Mandrakes are still referred to by this name in Arabic, preserving the ancient identification of the planet. according to the biblical story, we are told that Ruben went out during the days of the wheat harvest and found mandrakes and brought them to his mother, Leia.
Parenthetically speaking, he must have known what he was looking for as the mandrake blooms in the winter, whereas the wheat in the middle east is harvested in the late spring-early summer. When Leia’s sister Rachel who had not yet had children, saw that she had received mandrakes, she requested that Leia give her some it seems from the aforementioned story that Rachel was seeking the dudaem as a type of fertility treatment.
Indeed in traditional medicine, mandrakes were used for all kinds of remedies curing infertility being but one. People would sleep with them under their pillows. The plant is poisonous, containing solanum alkaloids which can produce vomiting, dysentery, and even death. That being said, more moderate consumption can produce hallucinogenic and hypnotic effects.
It has been used as an anesthetic to treat depression, mania, and convulsions throughout history. Because of its rarity and value, many superstitions became associated with the harvesting of the mandrake. Many people tried to replicate it. People also tried to pass other plants other roots as mandrakes. Even going as far as to carve human-shaped roots and put hair and beards on their quote-unquote mandrakes.
It was said that a demon lived in the root, and anybody would try to harvest it would be killed. These tall tales were used to deter people who took much more stock in legends and old wives’ tales than we do today.
J.K. Rowling version of a screaming mandrake is a later elaboration of an idea that is found in none other than the works of Josephus Flavius. This Jewish historian believed that the root could be used to cure someone possessed by demons. However, he writes that picking the plant could be a deadly exercise.
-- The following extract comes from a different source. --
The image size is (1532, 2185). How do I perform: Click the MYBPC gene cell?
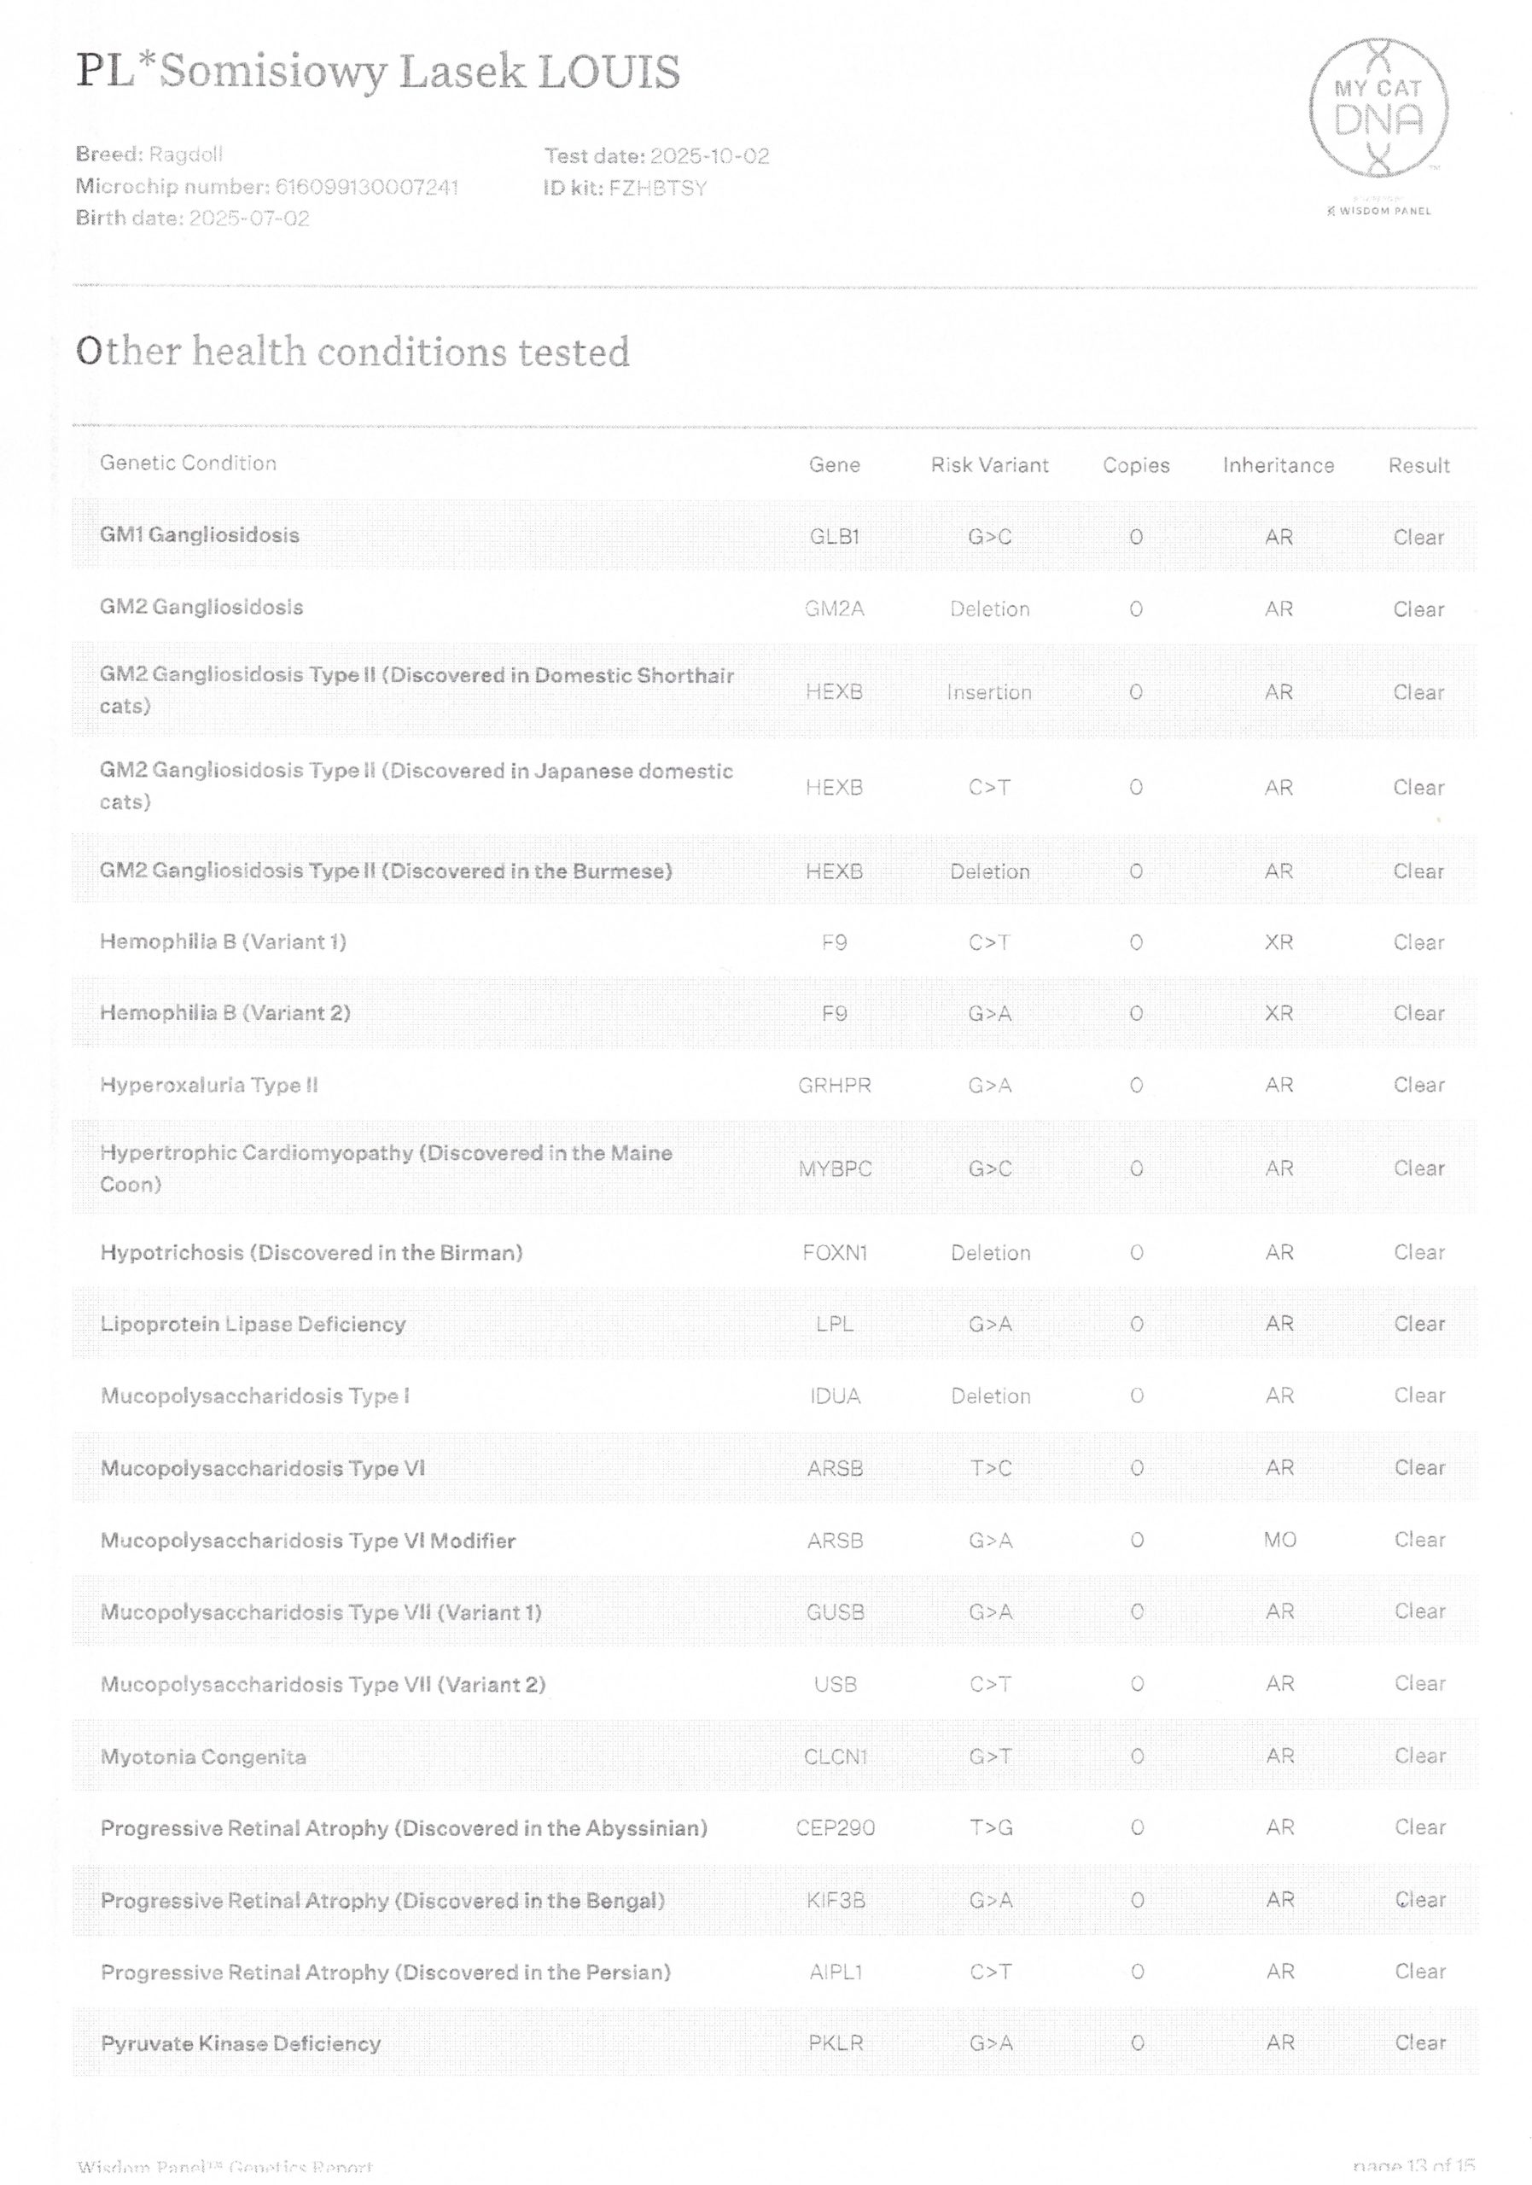tap(835, 1168)
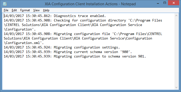Place cursor at 'Diagnostics trace enabled' line
This screenshot has width=181, height=92.
[80, 16]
Josephus, therefore, writes the following how-to to harvest the mandrake to protect oneself from certain death. I quote a furrow must be dug around the root until its lower part is exposed, then a dog is tied to the root after which the person who tied the dog must run away the dog will then chase after him. which pulls out the root. Still, the dog dies suddenly instead of his master. After the dog has been killed, the root can be handled without fear.
This advice persisted until medieval times, and unfortunately for the mandrake, it stayed associated with black magic and superstition until modernity.
The rabbis of the Babylonian Talmud don’t delve into the dark side of the mandrake but instead pose the question as to why such a seemingly frivolous piece of information was included within the Torah. The answer, according to them, is to teach us virtue. The righteous do not engage in theft.
Even when it comes to the most insignificant of items, it was a common practice in ancient times during the wheat harvest to go and pluck some grain from a field as one was passing. Reuven, however, did not do this; instead, he worked for something that he was powerless to bring home.
Also, in modern times at least in the state of Israel, mandrakes cannot be picked not due to demonic spirits but rather as an effort to preserve the fragile and unique natural beauty found here.